* begin SUPPLIED TEXT *

I've only been in Oaxaca a little less than two months. It took me 18 years to understand Long Valley, NJ and my family had lived for over 2 generations in New Jersey before I came along (and once I got to understand New Jersey, I was ready to leave). It will take me a lifetime to even scrape the surface of Oaxaca, so I just didn't feel qualified to guide my mother and brother around here. I turned to a guide book.
Issue number 1: Most guidebooks are written by people who visit, but do not necessarily live in a place. They often have been visiting for years and do know the area they are writing about, but they don't live there.
Issue number 2: They are outdated the moment they are published. The guidebooks I could get my hands on before the family visit were written before 2006. Two years may not drastically change a place, unless that place had massive strikes in 2006. Please see this New York Times article (http://www.nytimes.com/2006/10/30/world/americas/30mexico.html?_r=1&scp=1&sq=APPO%20Oaxaca&st=cse) for a scraping-the-surface snapshot with all the bias a US journalist has in covering another country (I know, I used to be one). And if I had turned to a guide published in 2006 it might have warned me to stay away from Oaxaca, but please see this equally biased article (http://travel.nytimes.com/2007/11/25/travel/25hours.html?scp=7&sq=&st=nyt) about why nobody should stay away from Oaxaca.
Issue number 3: Guidebook authors are terribly subjective. They have to give their opinions about ruins, restaurants, hotels, museums, and everything else. You can't be objective as a guidebook author. If you skip a restaurant because you didn't like it or make sure to include one because you loved it, you are being subjective. I've heard anecdotal evidence in my travels that after a particularly popular guidebook gives a particularly positive review of a hole-in-the-wall place, it becomes tremendously popular...and then changes.

* end SUPPLIED TEXT *

Duplicate, word for word, the stretch of the passage on guidebooks from "Issue number 3: Guidebook" through "popular...and then changes.". The lines that come next are separate material with no tie to the passage on guidebooks.

* begin GIVEN RECORDS *

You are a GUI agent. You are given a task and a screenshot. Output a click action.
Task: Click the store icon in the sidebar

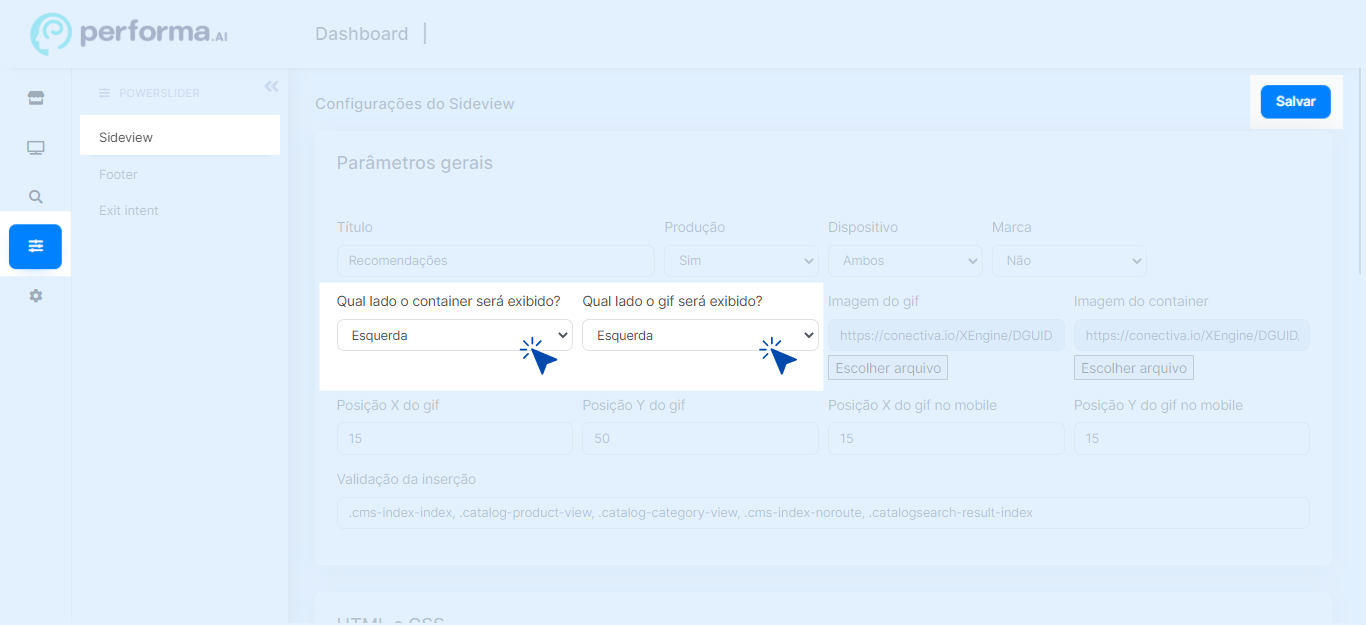tap(36, 98)
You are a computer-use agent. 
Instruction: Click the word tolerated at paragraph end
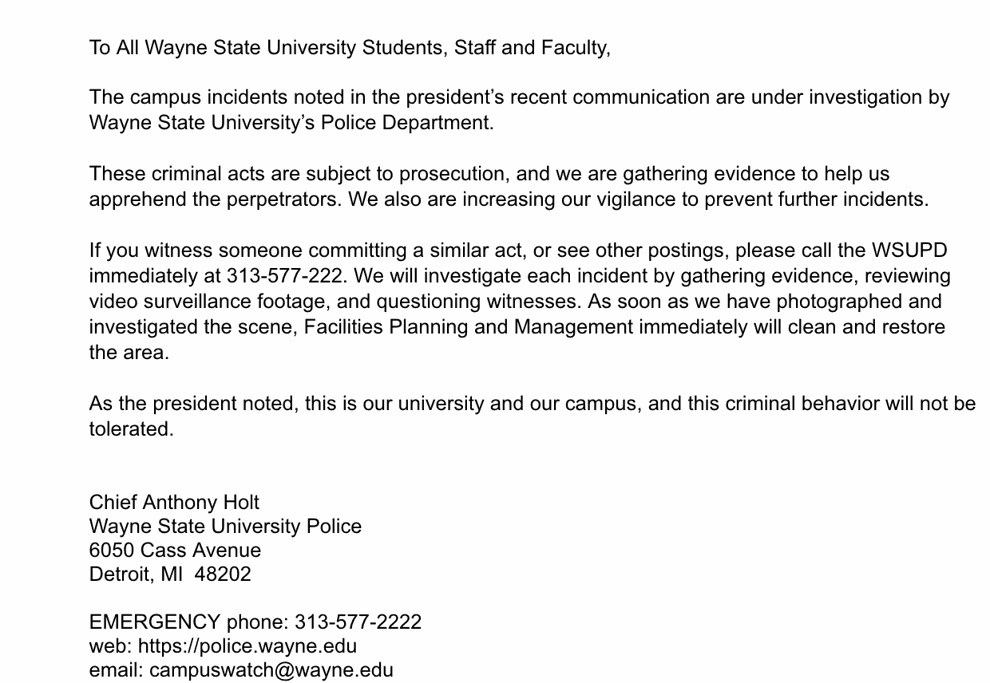(131, 429)
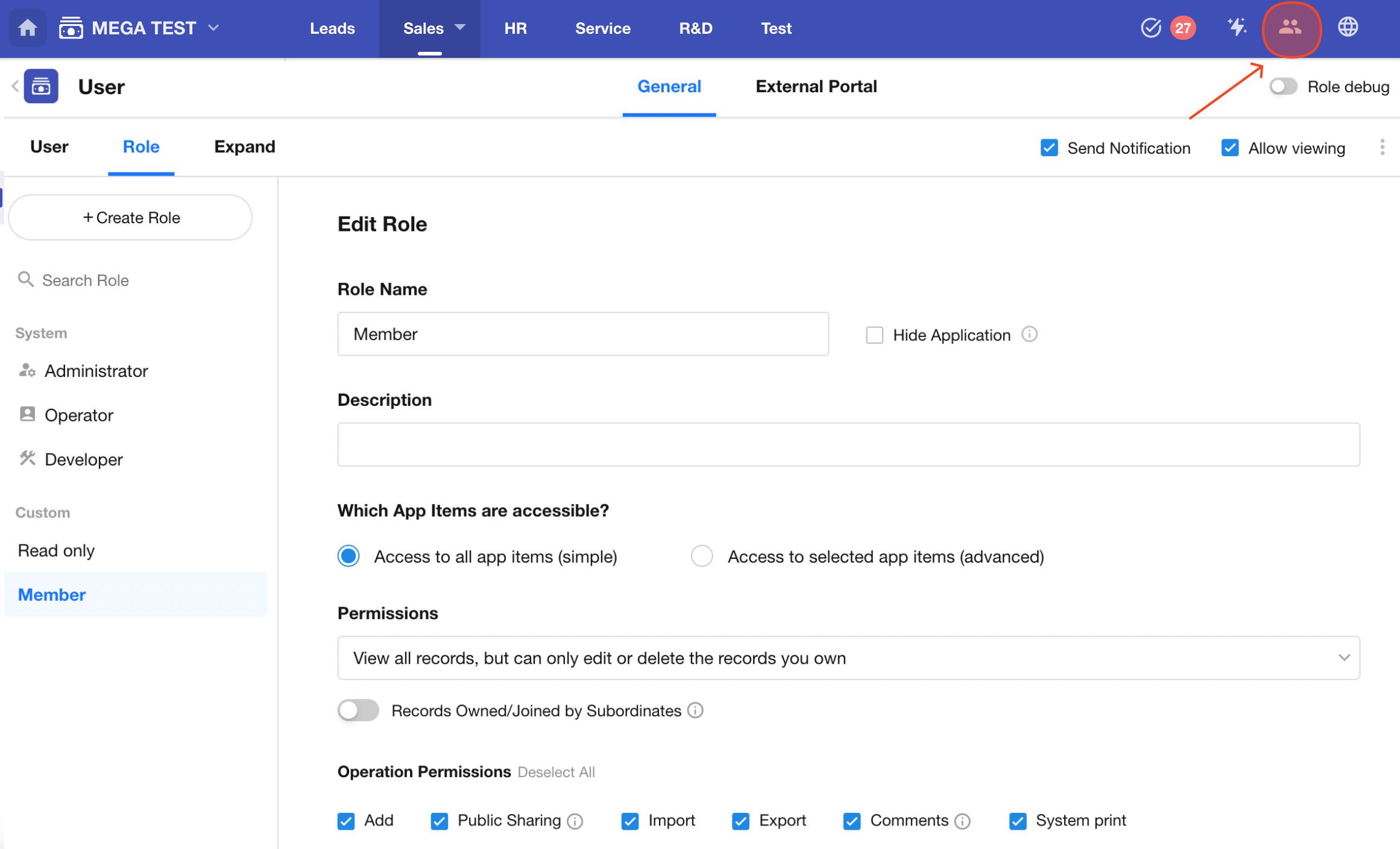Open the three-dot more options menu
The width and height of the screenshot is (1400, 849).
1382,148
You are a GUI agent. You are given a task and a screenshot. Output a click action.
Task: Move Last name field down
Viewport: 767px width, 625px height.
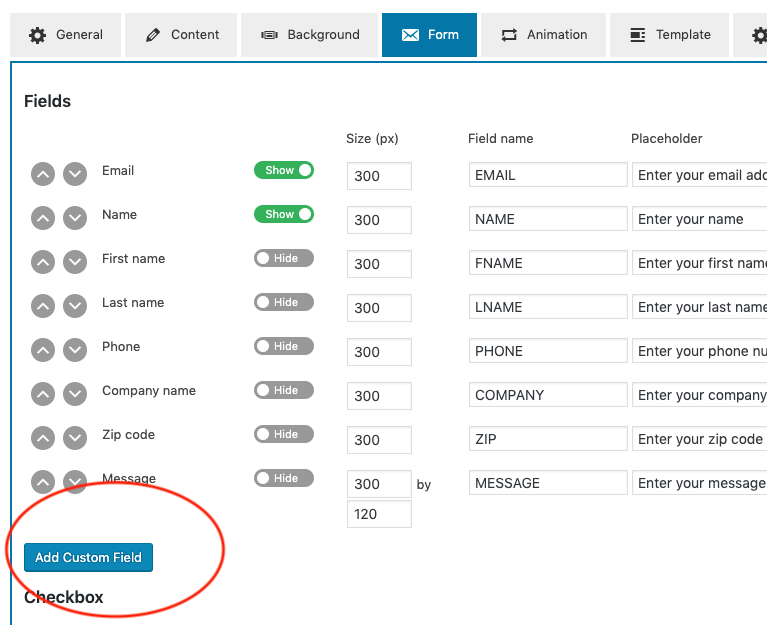pos(75,306)
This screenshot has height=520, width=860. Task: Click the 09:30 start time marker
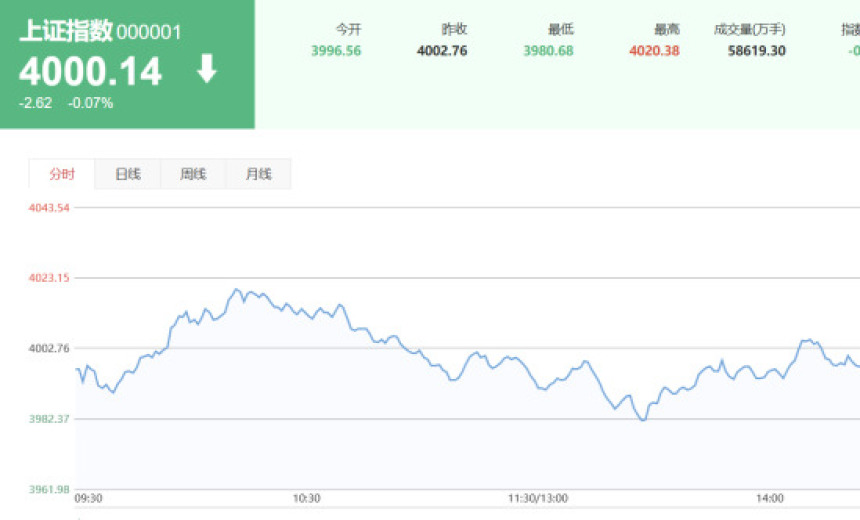click(x=89, y=498)
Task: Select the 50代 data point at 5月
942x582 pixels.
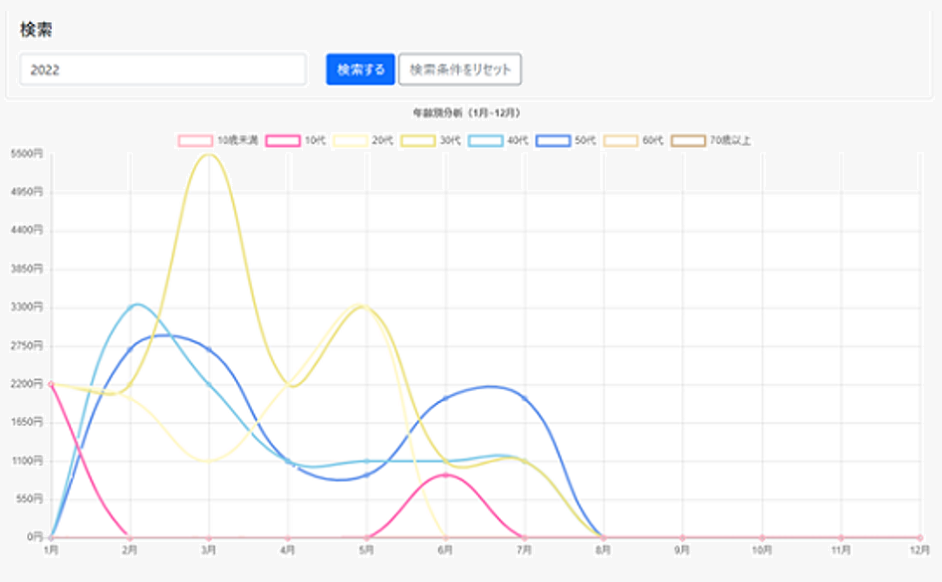Action: click(x=367, y=474)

* end GIVEN RECORDS *

__RESPONSE__
Issue number 3: Guidebook authors are terribly subjective. They have to give their opinions about ruins, restaurants, hotels, museums, and everything else. You can't be objective as a guidebook author. If you skip a restaurant because you didn't like it or make sure to include one because you loved it, you are being subjective. I've heard anecdotal evidence in my travels that after a particularly popular guidebook gives a particularly positive review of a hole-in-the-wall place, it becomes tremendously popular...and then changes.